Today, July 12, is an important day in Orangedom – the “Glorious 12th,” the anniversary of the Battle of the Boyne in 1690, when the Protestant William (of Orange) defeated the Catholic James; they were rivals for the throne of England, Scotland and Ireland. The Orange Lodge traditionally held a parade (white horse and all) on July 12 to celebrate the victory.
A while back in response to one of my posts, my friend and former colleague Brian, in Abu Dhabi, sent in his memories of summers in a small Ontario town where the Orangemen were a force:
“My sister and I found the whole town mortally dull except for the annual LOL parade (back in those days LOL meant Loyal Orange Lodge).

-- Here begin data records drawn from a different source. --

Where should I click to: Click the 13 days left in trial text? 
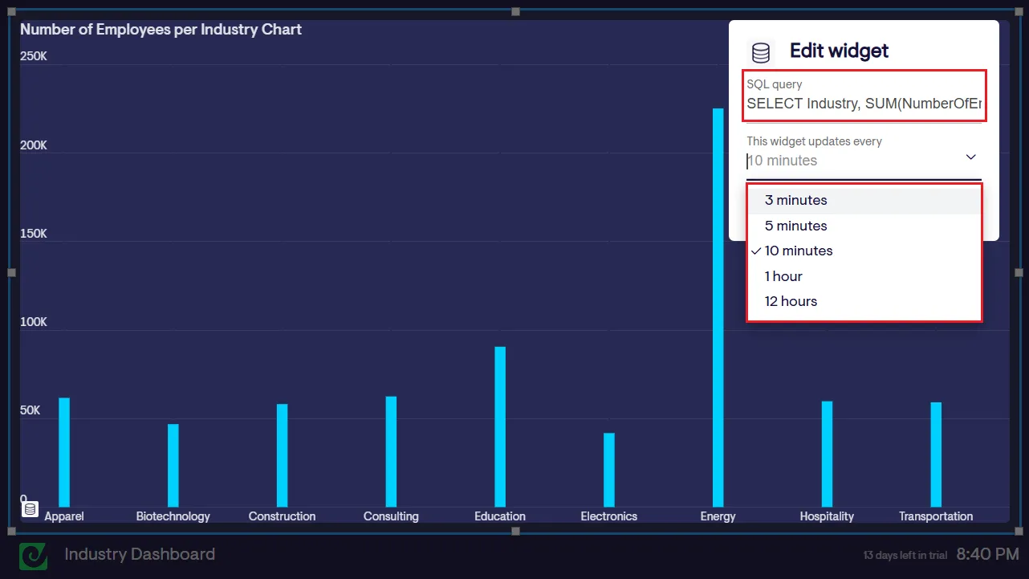(905, 556)
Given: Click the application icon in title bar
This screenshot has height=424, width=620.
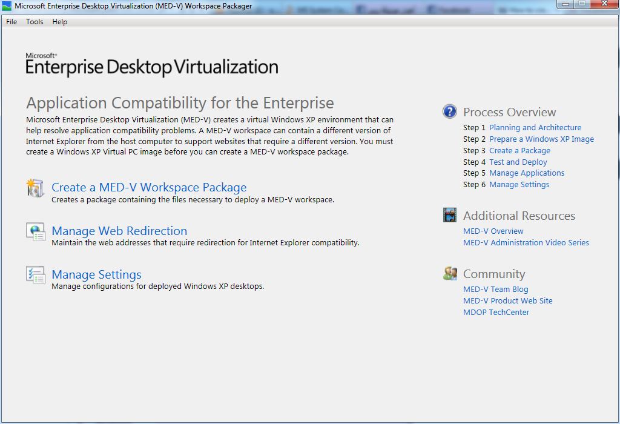Looking at the screenshot, I should pos(7,6).
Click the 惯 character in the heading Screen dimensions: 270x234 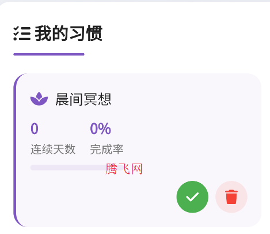94,34
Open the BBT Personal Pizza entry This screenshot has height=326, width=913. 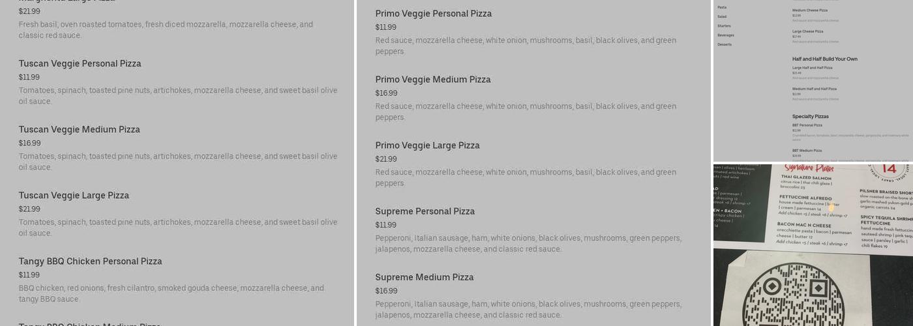pyautogui.click(x=807, y=125)
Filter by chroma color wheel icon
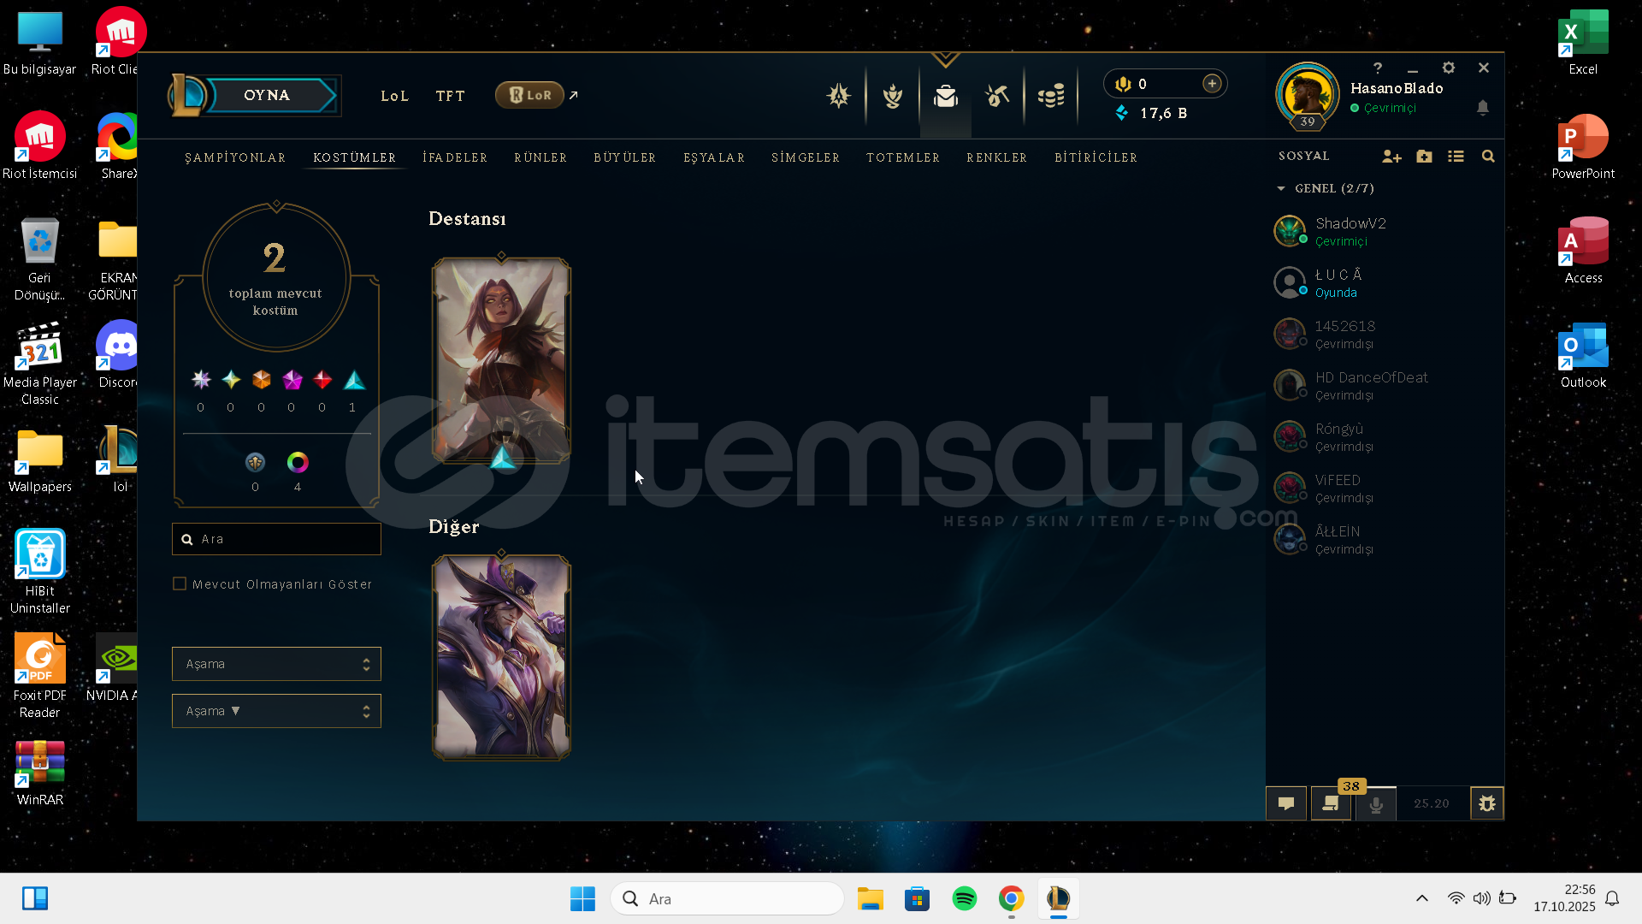Viewport: 1642px width, 924px height. pos(298,463)
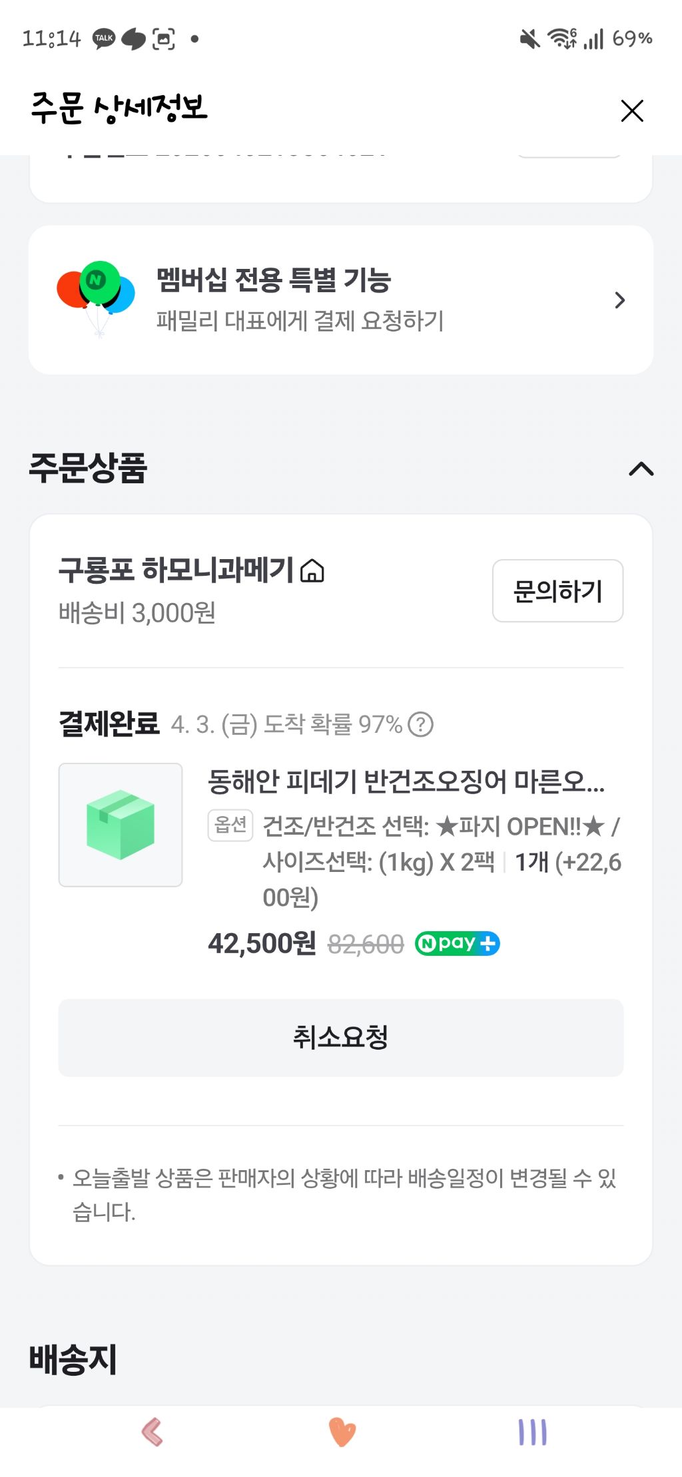
Task: Tap the arrival probability help question mark
Action: pyautogui.click(x=420, y=724)
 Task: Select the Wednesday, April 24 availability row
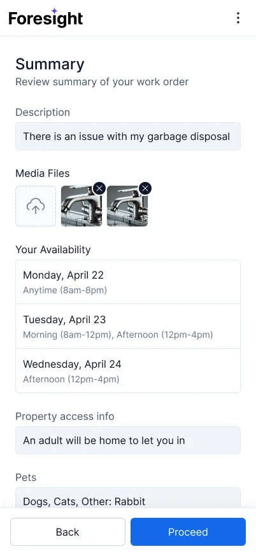128,370
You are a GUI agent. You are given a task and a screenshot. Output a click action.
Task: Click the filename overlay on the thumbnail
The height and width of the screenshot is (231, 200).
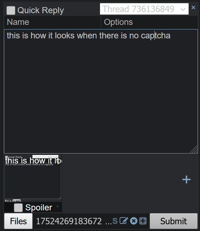pyautogui.click(x=33, y=161)
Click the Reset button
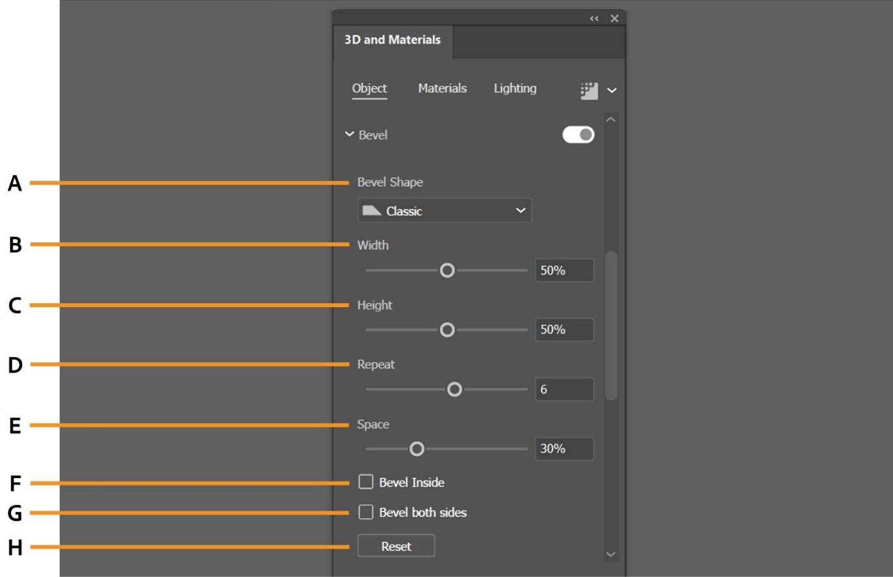 (395, 546)
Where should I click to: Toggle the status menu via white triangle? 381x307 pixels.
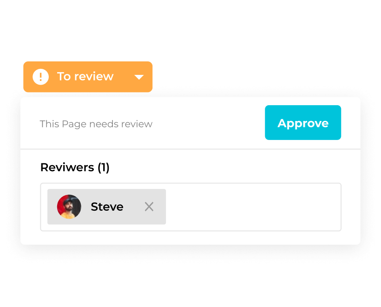[x=139, y=77]
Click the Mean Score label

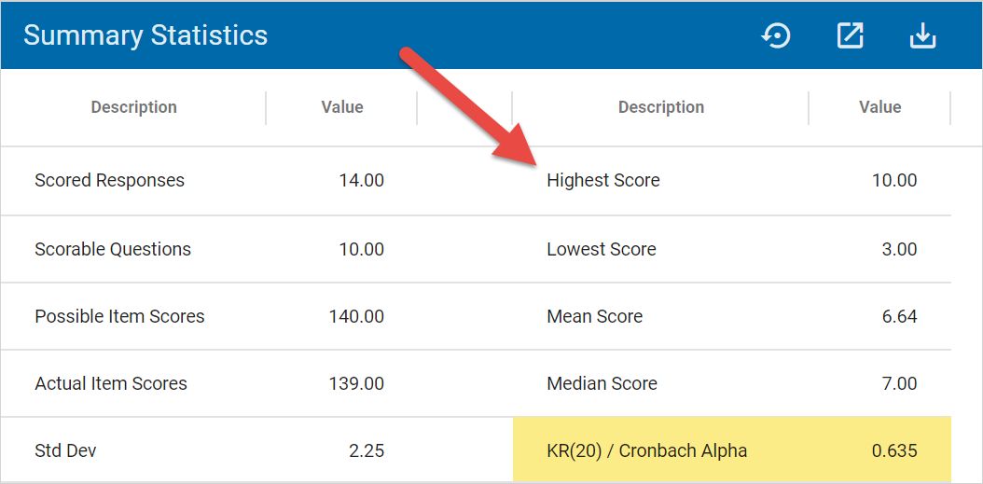pos(594,316)
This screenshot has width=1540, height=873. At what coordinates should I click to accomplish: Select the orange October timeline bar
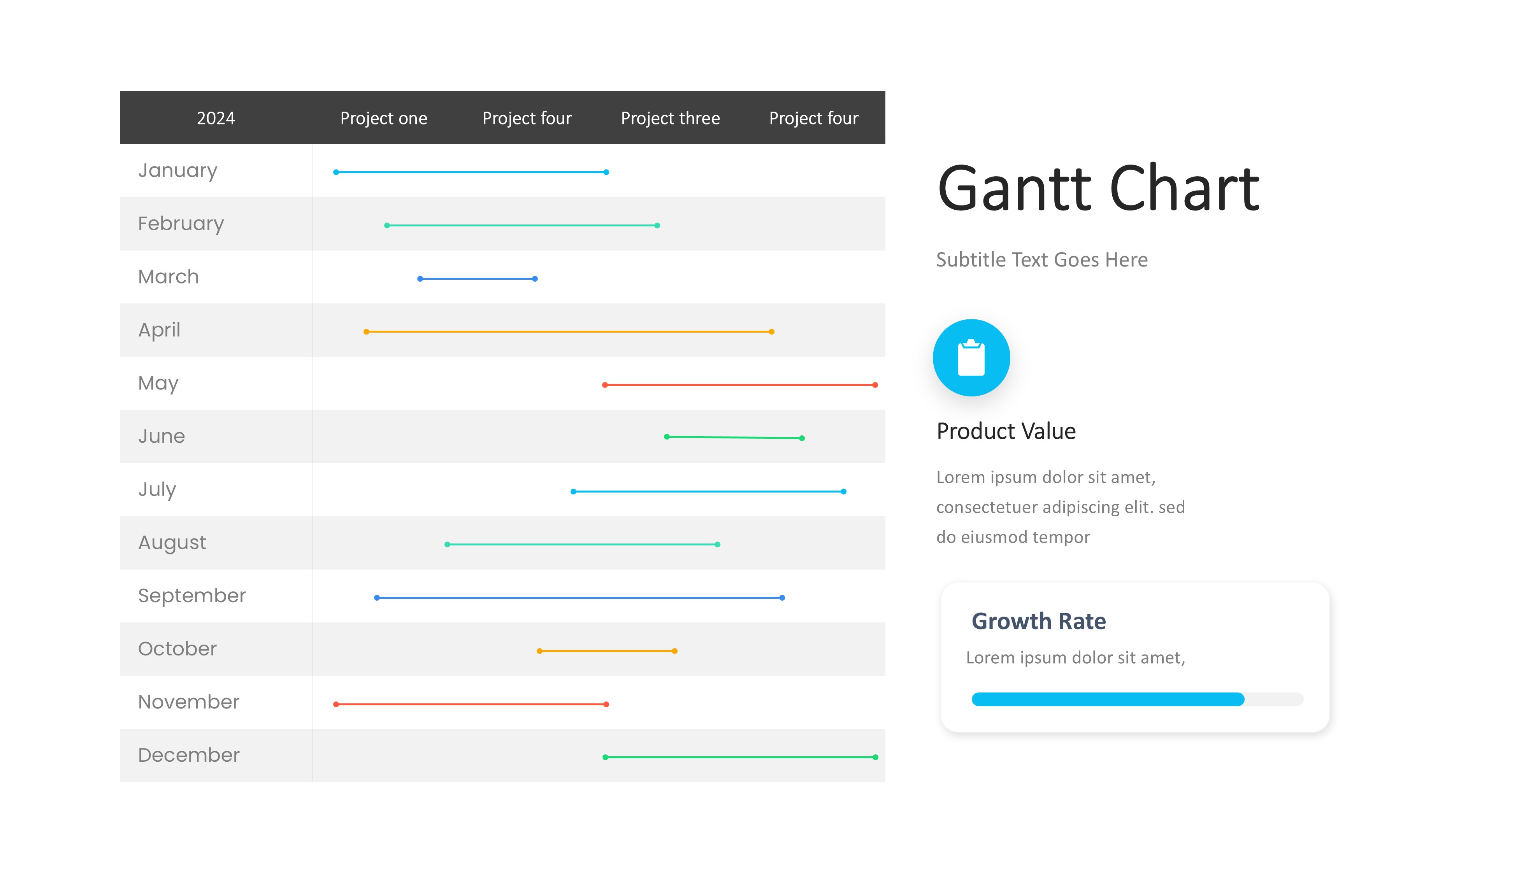607,651
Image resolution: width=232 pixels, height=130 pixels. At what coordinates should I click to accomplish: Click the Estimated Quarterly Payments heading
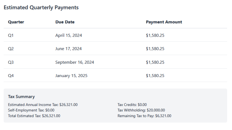point(41,7)
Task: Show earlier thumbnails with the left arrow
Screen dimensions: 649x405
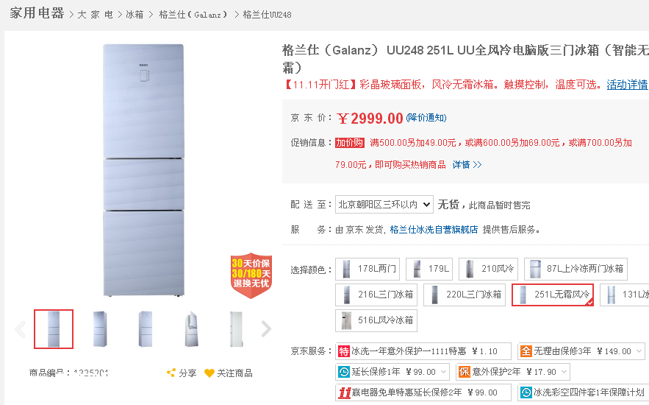Action: pyautogui.click(x=20, y=329)
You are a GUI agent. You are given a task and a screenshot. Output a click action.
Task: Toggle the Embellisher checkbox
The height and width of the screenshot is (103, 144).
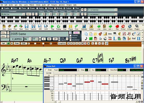coord(71,40)
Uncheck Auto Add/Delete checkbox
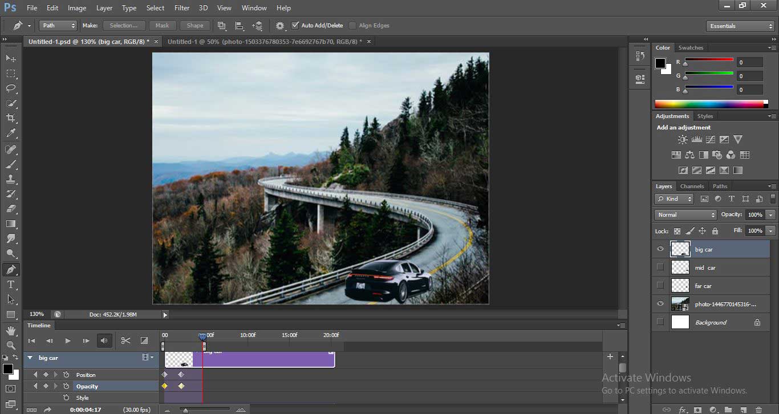Image resolution: width=779 pixels, height=414 pixels. (295, 26)
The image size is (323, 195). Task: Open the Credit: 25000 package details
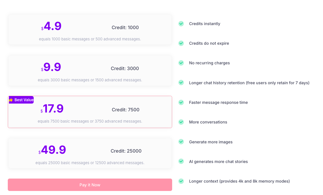[x=126, y=151]
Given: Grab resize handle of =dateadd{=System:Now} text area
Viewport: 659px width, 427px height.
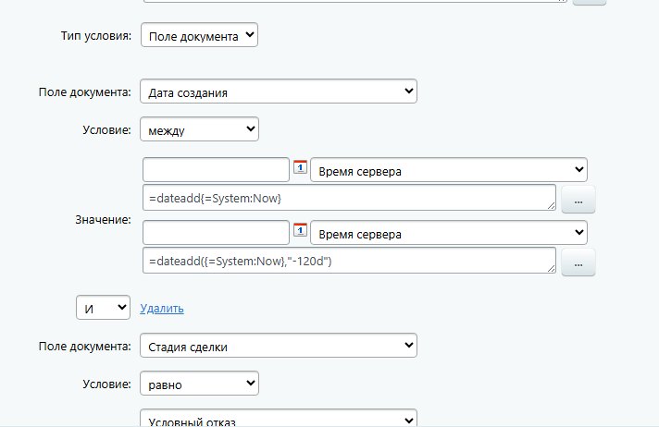Looking at the screenshot, I should tap(552, 207).
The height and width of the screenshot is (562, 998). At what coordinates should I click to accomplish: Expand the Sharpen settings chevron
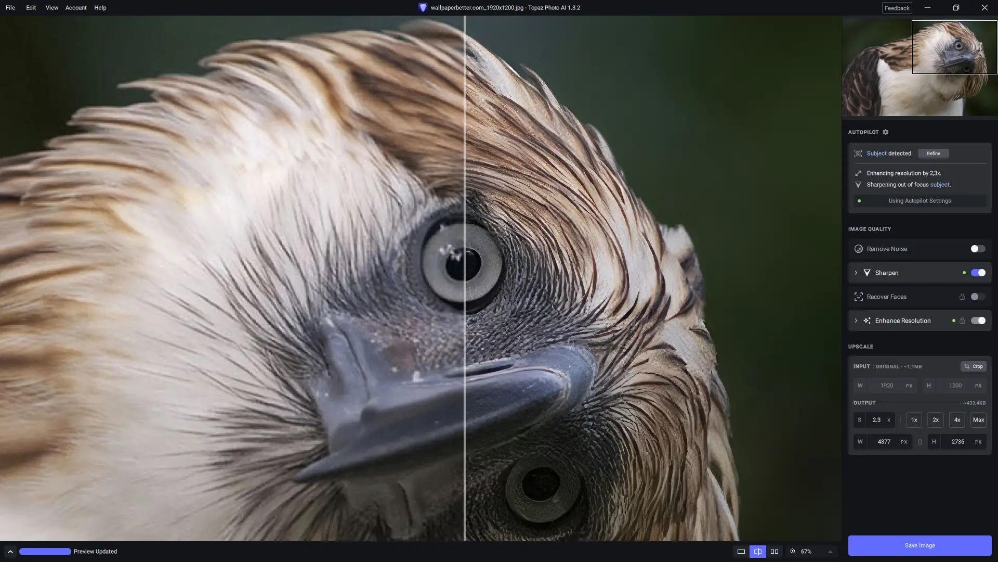(x=856, y=273)
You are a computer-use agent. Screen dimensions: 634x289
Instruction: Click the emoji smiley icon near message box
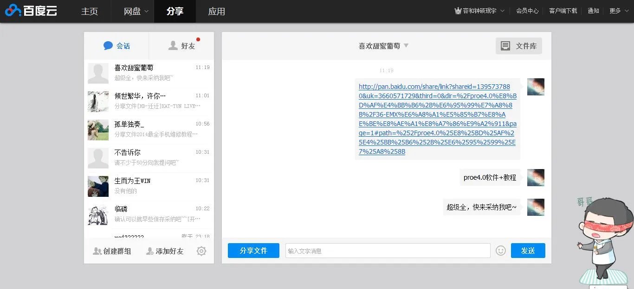pyautogui.click(x=500, y=250)
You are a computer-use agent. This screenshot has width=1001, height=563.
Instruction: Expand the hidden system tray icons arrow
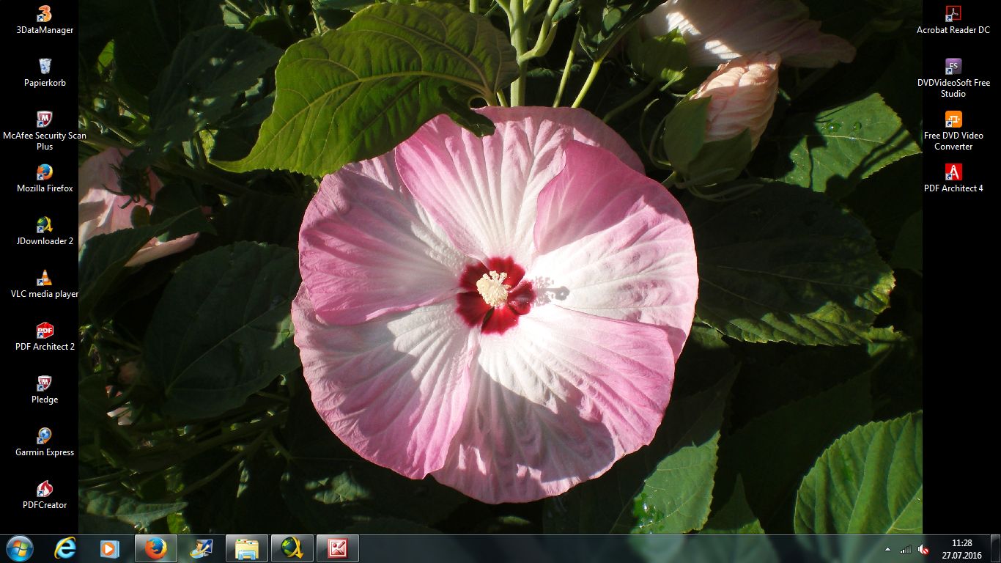click(x=888, y=549)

And the maiden aunt with whom we stayed wouldn’t let us, good Catholic kids, get anywhere near the parade, no matter how much we wanted to see the white horse, because obviously the Protestants would murder us if we got close.”
He’s laughing about it now, but for sure the tensions were real in those days.
There was always an Orange parade on July 12 in our area – Madoc, I think, but my family would always have been at the family farm in Haliburton County then because my dad took “vacation” (working 14 hours a day harvesting the hay) in July, so we weren’t around. Not that we would have attended even if we were.
But Dad was well aware of the parade and always found one fact about it most amusing: every year the same man was chosen for a position of pride, holding the open Bible (at a passage that must in the Orangemen’s minds have backed up their anti-Catholic position, though of course nothing in the Bible does anything of the sort). The great thing about this guy filling that role year after year was this: he couldn’t read.